Sara Brand, founding general partner, True Wealth Ventures
This story is part of the 2017 Profiles in Power awards, honoring influential women leaders in Austin. Go here to see the rest.
Even from a young age, and unlike many of her female classmates at the time, Sara Brand thought science was cool.
Thanks to a persistent math teacher in seventh grade, who saw some big potential in her, Brand went on to get a mechanical engineering degree at the University of Austin. But she wasn’t finished there, so she moved on to the University of California at Berkeley where she earned an engineering PhD.
Indeed, in an era when the tech sector and investment scene is finally focusing on the lack of diversity, Brand has been a pioneer in both fields.
She held jobs in semiconductor research and the venture capital realm and ended up at California chipmaker Advanced Micro Devices Inc., where Brand worked for a decade and led AMD’s integration with the Canadian company, ATI TechnologiesInc. in 2006, after AMD’s $5.4 billion acquisition of it.
After moving from the West Coast to AMD’s fast-growing Austin offices, she eventually decided to leave the company and parachute back into the VC scene in 2015 — only this time at the helm of her own firm, True Wealth Ventures. She teamed up with another high-profile female executive, Kerry Rupp, the former CEO of Dreamit.
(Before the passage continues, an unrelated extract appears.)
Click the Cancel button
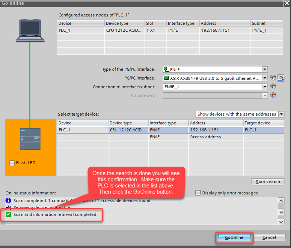The width and height of the screenshot is (291, 248). (269, 237)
Both are general partners.
What’s more, Brand also works behind the scenes at another startup, (512) Brewing Co., a craft brewery she co-founded with her husband in 2008.
While some people decry the lack of funding available to women-led startups, Brand is walking the walk and not just talking the talk. True Wealth Ventures is focused on investing in women-led startups in the consumer health and sustainable products sectors. She said her “aha! moment” to form her own firm came after reading a report that showed companies with women at the helm perform better financially than those headed by men.
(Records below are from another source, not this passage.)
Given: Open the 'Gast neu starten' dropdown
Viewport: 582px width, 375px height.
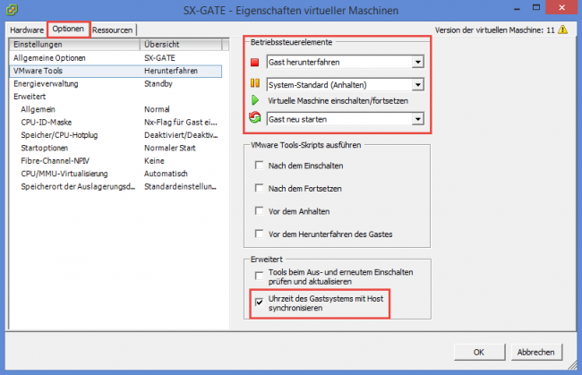Looking at the screenshot, I should 417,118.
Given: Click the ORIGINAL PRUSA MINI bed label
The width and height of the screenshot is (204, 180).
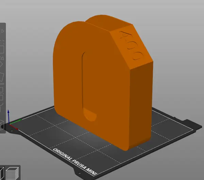Looking at the screenshot, I should point(75,162).
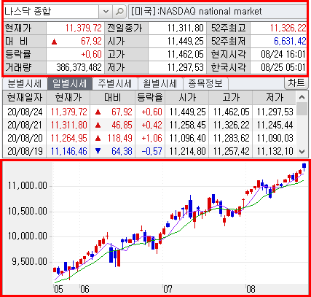Viewport: 311px width, 297px height.
Task: Switch to the 분별시세 tab
Action: click(25, 84)
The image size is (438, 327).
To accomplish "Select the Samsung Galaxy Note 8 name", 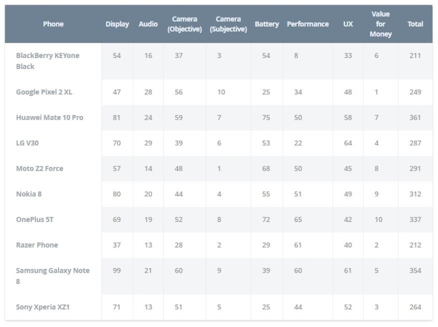I will point(53,276).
In 2016, True Wealth Ventures raised $4.7 million of a planned $20 million for debut investment fund, pulling in the capital from 19 investors. One of its first portfolio companies is Austin-based UnaliWear, which produces a smart watch for senior citizens.
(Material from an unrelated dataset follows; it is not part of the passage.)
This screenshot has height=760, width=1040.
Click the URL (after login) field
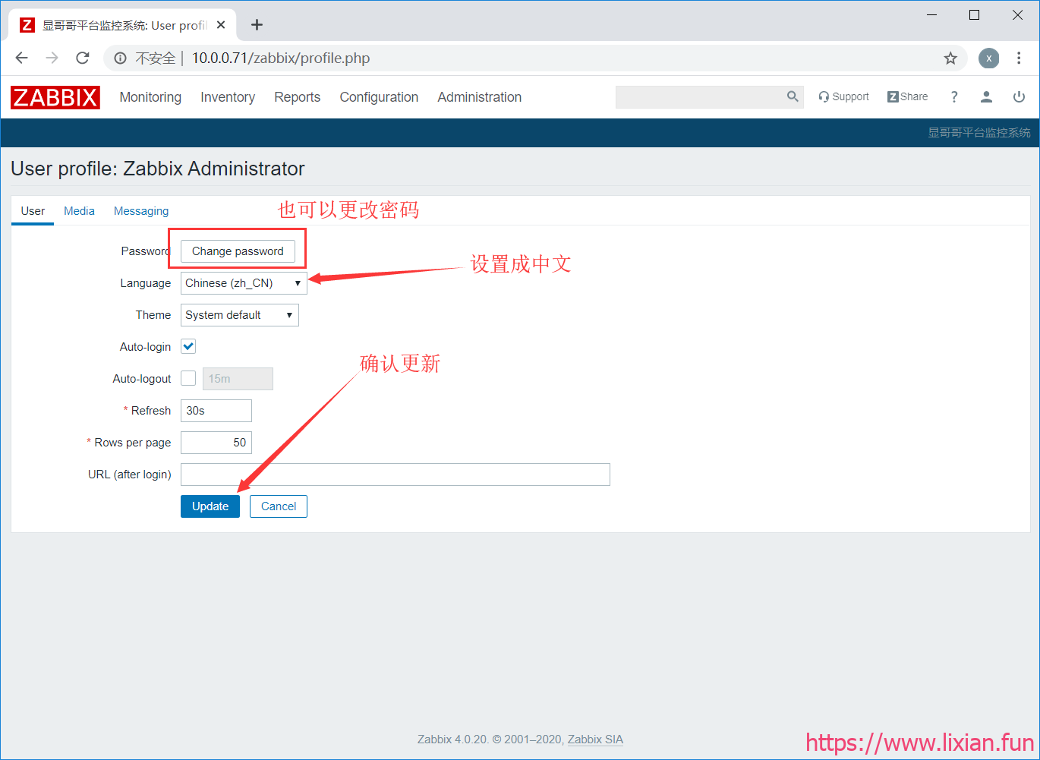pyautogui.click(x=395, y=475)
What advice would you give women trying to move into leadership roles? I suggest leaning into your strengths and working to solve the biggest problems you see.
What was a challenging moment in your career and how did you overcome that obstacle? It sounds cliché, but adjusting to a full-time career (and starting a business) with two small children at home was my toughest challenge. After getting a PhD in engineering and being a young executive, I considered myself a relatively strong person, so I was really taken back at how difficult it was to have children. I became extremely disciplined about focusing on moving the big rocks and getting help for all the things I specifically did not need to do.
What is the most important trait for a successful leader to have? In addition to the important qualities of having a strategic vision and being able to execute, I think the most important trait is the ability to invoke trust.
Who has been an important mentor to you, and what’s the best advice they have given you? I haven’t had many mentors along my career path, probably because there weren’t many people who looked like me in roles I was striving for, but I had a lot of fantastic advocates instead. These were people more valuable than mentors — people who pushed me out of my comfort zone and into roles with more responsibilities. I think the best advice I received is a combination from Joanna Barsh, the leader of McKinsey & Co.’s Centered Leadership Project, and Renee Trudeau, a local career and life-balance coach, on really doing the internal work to figure out what it was that is uniquely mine to do.
When you are hiring, what’s the most important attribute you look for? I am going to answer with two that are related: trustworthiness and transparency. After the other basic skills for the job requirements are met, of course, these make business so much more efficient and successful.
Do you have time for any community/volunteer involvement? I actually consider my full-time job my community and volunteer work, or at least I try to align and integrate it all to make the biggest impact that I can. There’s a massive disconnect in the funding women entrepreneurs are getting and a real need for more gender diverse leadership. I think the biggest contribution I can make with my experience is to get more capital to women entrepreneurs at the startup level and to help those teams through a wildly successful exit, thereby creating more women role models and wealth to enable others to do the same. That requires a lot of community involvement, mentoring, coaching and fundraising.
What are your career goals? I feel like all of my disparate experiences have come together to build True Wealth Venturesas the pinnacle of my career, so my goal is for it to be a massive success for investors, for women entrepreneurs and for environmental and human health in general.